September 10, 2016 Hannah Castleman
www.etsy.com/shop/attic17 

www.etsy.com/shop/attic17
 

I have an intense obsession when it comes to vintage style photo booths. I'm not at all bothered by the ones that are for passport suitable prints (where you can't even think about smiling), but the ones that take four different prints are brilliant and a ridiculous amount of fun. I find them romantic; I used to think that if I ever had my photo taken in a photo booth with a boy it would be the epitome of romance.

Although I was obsessed for a long time, it wasn't until 2009 on a road trip from Oregon to British Colombia that I found the kind of photo booth I was looking for. My enthusiasm was so apparent that my friends allowed me to keep the original prints, just so I would shut up about it.

 

 

There have been a few photo booth encounters since. We found this photo booth at Larmer Tree Festival in 2013, after our performance (www.thespitfiresisters.co.uk, www.facebook.com/TheSpitfireSisters). This photo booth came with a challenge - swap your props between each photo. Hilarity ensued. 

 

I adore this print taken at a killer party last year - we totally monopolised this booth all night. I have so many sets of photos from this evening, but this one is my favourite: 

There are some wonderfully iconic prints from surprising participants of photo booth pictures. Recently, Vanity Fair published a print from a photo booth of John F. Kennedy and Jackie Kennedy that is believed to be from their honeymoon.

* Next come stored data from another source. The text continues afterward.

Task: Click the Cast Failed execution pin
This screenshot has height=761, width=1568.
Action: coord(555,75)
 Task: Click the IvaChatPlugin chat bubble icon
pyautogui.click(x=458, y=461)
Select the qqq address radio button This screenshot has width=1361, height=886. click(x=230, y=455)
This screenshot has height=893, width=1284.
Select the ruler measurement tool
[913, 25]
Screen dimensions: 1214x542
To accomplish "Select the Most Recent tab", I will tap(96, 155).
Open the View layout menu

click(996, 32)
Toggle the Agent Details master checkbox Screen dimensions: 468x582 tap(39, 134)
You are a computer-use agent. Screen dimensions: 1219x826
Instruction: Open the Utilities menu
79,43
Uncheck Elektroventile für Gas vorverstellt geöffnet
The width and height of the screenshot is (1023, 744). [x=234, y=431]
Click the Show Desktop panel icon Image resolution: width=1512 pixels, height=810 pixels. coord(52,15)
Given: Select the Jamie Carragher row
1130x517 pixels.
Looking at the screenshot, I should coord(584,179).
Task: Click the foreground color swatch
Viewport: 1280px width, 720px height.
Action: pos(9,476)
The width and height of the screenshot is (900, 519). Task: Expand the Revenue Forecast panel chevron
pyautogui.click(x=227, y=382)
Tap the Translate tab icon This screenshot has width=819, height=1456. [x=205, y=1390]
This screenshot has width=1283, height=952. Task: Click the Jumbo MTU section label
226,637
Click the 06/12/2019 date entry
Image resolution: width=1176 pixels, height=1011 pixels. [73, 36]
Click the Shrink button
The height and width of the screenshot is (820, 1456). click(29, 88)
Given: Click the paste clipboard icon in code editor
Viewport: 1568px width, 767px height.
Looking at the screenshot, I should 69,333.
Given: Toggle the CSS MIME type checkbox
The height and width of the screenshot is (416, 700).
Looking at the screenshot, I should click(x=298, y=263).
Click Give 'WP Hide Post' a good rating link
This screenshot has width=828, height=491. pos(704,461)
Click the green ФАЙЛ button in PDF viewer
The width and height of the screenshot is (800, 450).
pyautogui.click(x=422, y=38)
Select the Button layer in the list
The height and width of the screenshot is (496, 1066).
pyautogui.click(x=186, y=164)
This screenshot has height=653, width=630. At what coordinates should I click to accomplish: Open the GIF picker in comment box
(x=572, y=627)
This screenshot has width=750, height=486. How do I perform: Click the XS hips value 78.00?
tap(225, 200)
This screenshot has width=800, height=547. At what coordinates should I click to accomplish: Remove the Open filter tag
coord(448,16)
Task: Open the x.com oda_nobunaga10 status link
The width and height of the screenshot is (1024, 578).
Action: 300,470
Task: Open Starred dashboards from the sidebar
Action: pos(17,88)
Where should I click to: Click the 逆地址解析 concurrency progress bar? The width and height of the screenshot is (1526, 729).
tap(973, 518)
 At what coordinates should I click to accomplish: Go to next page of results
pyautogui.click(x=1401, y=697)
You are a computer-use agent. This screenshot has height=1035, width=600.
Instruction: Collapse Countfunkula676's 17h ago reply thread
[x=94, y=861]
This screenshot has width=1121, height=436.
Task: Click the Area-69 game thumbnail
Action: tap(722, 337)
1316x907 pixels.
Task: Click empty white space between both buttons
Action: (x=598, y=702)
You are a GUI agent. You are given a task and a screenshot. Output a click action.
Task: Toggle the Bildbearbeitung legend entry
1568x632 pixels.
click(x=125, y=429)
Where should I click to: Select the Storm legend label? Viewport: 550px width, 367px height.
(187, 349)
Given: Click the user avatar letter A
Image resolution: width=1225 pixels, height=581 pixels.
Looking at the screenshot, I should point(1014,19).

http://www.vanityfair.com/politics/features/2009/01/presidents-portfolio-200901_slideshow_item7_8

http://www.vanityfair.com/politics/features/2009/01/presidents-portfolio-200901_slideshow_item7_8

It was Anatol Josepho who invented the photo booth in New York in 1925. Näkki Goranin, the author ofAmerican Photobooth, wrote in an article for The Telegraph that 'By September 1925 [...] as many as 7,500 people a day [...] would line up to have their photos taken for 25 cents for a strip of eight [...] The New York governor and a senator were among those waiting for the fun of the automatic photo strip' Personal photographs became cheap, accessible, and outrageously popular, but appealed to everyone, including politicians. 


Our lives are so well recorded now through social media and camera phones that photo booths can feel like surplus documentation, but there is something about the history of photo booths and their longevity that makes them feel special. 


 

You can find Näkki Goranin's article entitled The History of the Photobooth at: 

http://www.telegraph.co.uk/culture/donotmigrate/3671736/The-history-of-the-photobooth.html.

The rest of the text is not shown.